Coming soon: the world overlaid with data

Virtual reality (VR) immerses you in a fictional, isolated universe. Augmented reality (AR), in contrast, overlays computer-generated information on the real world in real time. As you look at or wear a device equipped with AR software and a camera—be it a smartphone, a tablet, a headset or smart glasses—the program analyzes the incoming video stream, downloads extensive information about the scene and superposes on it relevant data, images or animations, often in 3-D.

Two examples: the display that helps your car to back up safely and the popular game Pokémon GO. A multitude of consumer apps—including ones that translate street sign for foreign visitors, enable students to dissect virtual frogs and allow shoppers to see how a chair will look in their living room before they bring it home—also feature AR. In the future, the technology will enable museumgoers to conjure up guides resembling holograms; surgeons to visualize tissues underneath a patient’s skin in 3-D; architects and designers to collaborate on their creations in novel ways; drone operators to control their remote robots with enhanced imagery; and novices to speedily learn new tasks in areas ranging from medicine to factory maintenance.

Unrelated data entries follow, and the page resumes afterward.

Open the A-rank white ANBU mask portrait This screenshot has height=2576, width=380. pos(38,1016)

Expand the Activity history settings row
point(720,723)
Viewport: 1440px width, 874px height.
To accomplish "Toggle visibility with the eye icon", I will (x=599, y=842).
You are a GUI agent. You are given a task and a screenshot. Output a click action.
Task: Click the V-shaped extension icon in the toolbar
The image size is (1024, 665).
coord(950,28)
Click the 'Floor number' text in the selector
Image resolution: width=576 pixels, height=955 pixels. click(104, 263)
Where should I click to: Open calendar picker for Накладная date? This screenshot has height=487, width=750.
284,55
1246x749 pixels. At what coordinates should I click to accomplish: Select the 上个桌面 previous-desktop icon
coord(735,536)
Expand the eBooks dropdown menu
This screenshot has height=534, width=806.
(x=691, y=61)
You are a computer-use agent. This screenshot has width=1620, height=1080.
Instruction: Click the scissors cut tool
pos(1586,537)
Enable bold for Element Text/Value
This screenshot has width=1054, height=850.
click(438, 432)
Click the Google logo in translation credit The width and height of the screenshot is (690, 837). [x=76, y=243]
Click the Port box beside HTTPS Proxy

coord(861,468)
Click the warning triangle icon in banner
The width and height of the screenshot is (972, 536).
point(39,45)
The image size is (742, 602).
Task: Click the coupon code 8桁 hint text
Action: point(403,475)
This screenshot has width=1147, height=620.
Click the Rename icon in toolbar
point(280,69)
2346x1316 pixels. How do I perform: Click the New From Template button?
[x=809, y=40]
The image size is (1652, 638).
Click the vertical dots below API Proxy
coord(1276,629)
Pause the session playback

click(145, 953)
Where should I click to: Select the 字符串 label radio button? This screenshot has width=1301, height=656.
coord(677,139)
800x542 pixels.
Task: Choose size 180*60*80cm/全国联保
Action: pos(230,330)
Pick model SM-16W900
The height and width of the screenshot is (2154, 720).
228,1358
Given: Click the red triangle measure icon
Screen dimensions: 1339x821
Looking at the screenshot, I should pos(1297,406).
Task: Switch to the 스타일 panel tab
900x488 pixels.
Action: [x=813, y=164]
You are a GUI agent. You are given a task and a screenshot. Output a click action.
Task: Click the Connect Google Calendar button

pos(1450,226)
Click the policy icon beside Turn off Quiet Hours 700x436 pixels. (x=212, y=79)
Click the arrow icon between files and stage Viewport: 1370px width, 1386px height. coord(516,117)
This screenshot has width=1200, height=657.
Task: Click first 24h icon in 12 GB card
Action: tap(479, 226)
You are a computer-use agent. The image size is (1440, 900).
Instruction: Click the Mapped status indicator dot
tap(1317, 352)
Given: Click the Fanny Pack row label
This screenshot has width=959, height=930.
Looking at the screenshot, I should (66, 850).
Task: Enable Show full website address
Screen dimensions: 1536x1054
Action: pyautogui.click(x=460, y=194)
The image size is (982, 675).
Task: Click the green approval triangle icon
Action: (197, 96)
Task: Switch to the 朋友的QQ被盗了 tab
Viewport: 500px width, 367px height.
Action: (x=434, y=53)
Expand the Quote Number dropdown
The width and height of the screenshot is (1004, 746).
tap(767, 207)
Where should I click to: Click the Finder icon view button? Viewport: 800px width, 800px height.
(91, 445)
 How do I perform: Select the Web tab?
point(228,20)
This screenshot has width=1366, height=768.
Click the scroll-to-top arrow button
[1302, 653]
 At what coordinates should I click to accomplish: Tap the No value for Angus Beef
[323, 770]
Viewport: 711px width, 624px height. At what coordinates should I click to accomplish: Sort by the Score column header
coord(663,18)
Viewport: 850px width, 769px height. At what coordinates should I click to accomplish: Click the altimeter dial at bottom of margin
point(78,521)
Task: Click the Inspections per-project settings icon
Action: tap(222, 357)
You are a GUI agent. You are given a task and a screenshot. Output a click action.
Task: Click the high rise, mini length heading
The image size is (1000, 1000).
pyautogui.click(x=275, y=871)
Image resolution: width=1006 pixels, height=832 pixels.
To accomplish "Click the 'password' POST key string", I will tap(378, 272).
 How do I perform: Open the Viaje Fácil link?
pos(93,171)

Easy-to-use software for designing apps should expand consumer offerings in the coming years. At the moment, though, AR is having its greatest impact in industry, where it is an integral component of the “Fourth Industrial Revolution,” or “Industry 4.0”: the systemic transformation of manufacturing through the integration of physical and digital systems to improve quality, lower costs and increase efficiency. Many companies, for instance, are testing its use on assembly lines. AR can deliver just the right information at the very moment it is needed (such as when a worker has to select one part over another)—thereby reducing errors, enhancing efficiency and improving productivity. It can also visualize stresses in equipment and create real-time images of where problems lie.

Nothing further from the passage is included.